Dataset content below:

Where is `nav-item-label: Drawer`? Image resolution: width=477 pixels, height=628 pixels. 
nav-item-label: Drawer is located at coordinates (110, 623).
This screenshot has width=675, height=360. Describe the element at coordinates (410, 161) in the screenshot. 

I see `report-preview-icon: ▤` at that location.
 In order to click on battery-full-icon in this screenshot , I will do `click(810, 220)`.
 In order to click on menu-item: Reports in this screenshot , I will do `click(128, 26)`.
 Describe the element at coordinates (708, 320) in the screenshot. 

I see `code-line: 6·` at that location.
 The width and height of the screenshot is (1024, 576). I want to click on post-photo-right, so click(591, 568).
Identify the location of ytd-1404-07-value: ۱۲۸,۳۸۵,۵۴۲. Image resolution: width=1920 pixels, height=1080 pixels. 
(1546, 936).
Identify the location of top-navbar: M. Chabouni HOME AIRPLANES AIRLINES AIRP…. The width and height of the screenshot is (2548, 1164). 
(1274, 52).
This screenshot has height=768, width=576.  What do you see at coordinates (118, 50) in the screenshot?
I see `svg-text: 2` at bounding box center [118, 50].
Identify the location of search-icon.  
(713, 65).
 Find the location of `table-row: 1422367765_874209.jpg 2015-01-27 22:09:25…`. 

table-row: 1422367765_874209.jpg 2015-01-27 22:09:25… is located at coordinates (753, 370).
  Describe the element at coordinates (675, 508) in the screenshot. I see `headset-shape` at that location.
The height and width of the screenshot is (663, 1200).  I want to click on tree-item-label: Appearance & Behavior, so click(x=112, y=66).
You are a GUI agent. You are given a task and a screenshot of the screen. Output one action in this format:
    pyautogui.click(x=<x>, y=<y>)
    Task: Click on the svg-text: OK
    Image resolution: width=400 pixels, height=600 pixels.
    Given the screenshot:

End of Dataset content.

### Task objective
Format the material above as a JSON list of strings, with one string per line and blank lines omitted.

### Exercise response
[
  "Where is `nav-item-label: Drawer`? Image resolution: width=477 pixels, height=628 pixels. ",
  "nav-item-label: Drawer is located at coordinates (110, 623).",
  "This screenshot has width=675, height=360. Describe the element at coordinates (410, 161) in the screenshot. ",
  "I see `report-preview-icon: ▤` at that location.",
  " In order to click on battery-full-icon in this screenshot , I will do `click(810, 220)`.",
  " In order to click on menu-item: Reports in this screenshot , I will do `click(128, 26)`.",
  " Describe the element at coordinates (708, 320) in the screenshot. ",
  "I see `code-line: 6·` at that location.",
  " The width and height of the screenshot is (1024, 576). I want to click on post-photo-right, so click(591, 568).",
  "Identify the location of ytd-1404-07-value: ۱۲۸,۳۸۵,۵۴۲. Image resolution: width=1920 pixels, height=1080 pixels. ",
  "(1546, 936).",
  "Identify the location of top-navbar: M. Chabouni HOME AIRPLANES AIRLINES AIRP…. The width and height of the screenshot is (2548, 1164). ",
  "(1274, 52).",
  "This screenshot has height=768, width=576.  What do you see at coordinates (118, 50) in the screenshot?",
  "I see `svg-text: 2` at bounding box center [118, 50].",
  "Identify the location of search-icon.  ",
  "(713, 65).",
  " Find the location of `table-row: 1422367765_874209.jpg 2015-01-27 22:09:25…`. ",
  "table-row: 1422367765_874209.jpg 2015-01-27 22:09:25… is located at coordinates (753, 370).",
  "  Describe the element at coordinates (675, 508) in the screenshot. I see `headset-shape` at that location.",
  "The height and width of the screenshot is (663, 1200).  I want to click on tree-item-label: Appearance & Behavior, so click(x=112, y=66).",
  "You are a GUI agent. You are given a task and a screenshot of the screen. Output one action in this format:",
  "    pyautogui.click(x=<x>, y=<y>)",
  "    Task: Click on the svg-text: OK",
  "    Image resolution: width=400 pixels, height=600 pixels.",
  "    Given the screenshot:"
]